◆ Required work
If a line in the data holds "will", copy that line out in full.

◆ Extracted records

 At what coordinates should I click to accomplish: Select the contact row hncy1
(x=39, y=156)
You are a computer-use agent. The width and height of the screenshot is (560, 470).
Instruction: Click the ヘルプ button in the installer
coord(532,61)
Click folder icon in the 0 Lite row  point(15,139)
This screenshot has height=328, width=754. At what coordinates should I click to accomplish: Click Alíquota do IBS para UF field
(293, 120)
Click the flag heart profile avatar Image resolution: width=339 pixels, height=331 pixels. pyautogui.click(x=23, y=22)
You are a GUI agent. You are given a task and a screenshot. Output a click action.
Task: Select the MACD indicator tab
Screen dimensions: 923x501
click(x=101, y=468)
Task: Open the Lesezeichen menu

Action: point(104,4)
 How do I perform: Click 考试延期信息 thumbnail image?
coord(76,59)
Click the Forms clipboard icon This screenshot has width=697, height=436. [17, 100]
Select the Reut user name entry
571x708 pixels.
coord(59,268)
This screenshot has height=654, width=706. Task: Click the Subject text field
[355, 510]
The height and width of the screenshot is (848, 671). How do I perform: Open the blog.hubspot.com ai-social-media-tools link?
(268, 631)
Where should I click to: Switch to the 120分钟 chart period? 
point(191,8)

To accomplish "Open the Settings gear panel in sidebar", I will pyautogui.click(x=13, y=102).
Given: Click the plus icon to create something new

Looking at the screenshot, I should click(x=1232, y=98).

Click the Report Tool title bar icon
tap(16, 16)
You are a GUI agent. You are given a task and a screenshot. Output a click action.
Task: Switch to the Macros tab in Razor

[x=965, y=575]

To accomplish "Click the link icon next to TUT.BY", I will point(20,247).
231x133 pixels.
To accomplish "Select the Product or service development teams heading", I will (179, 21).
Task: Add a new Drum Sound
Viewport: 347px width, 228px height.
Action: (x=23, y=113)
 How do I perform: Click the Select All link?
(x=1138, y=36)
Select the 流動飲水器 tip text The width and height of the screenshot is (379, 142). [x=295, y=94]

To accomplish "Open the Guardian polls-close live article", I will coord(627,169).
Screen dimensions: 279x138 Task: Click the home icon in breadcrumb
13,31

◆ Solution to this exercise
To accomplish "Open the Settings gear panel in sidebar", I will pyautogui.click(x=13, y=102).
To accomplish "Click the link icon next to TUT.BY", I will point(20,247).
To accomplish "Select the Product or service development teams heading", I will (179, 21).
To accomplish "Open the Guardian polls-close live article", I will coord(627,169).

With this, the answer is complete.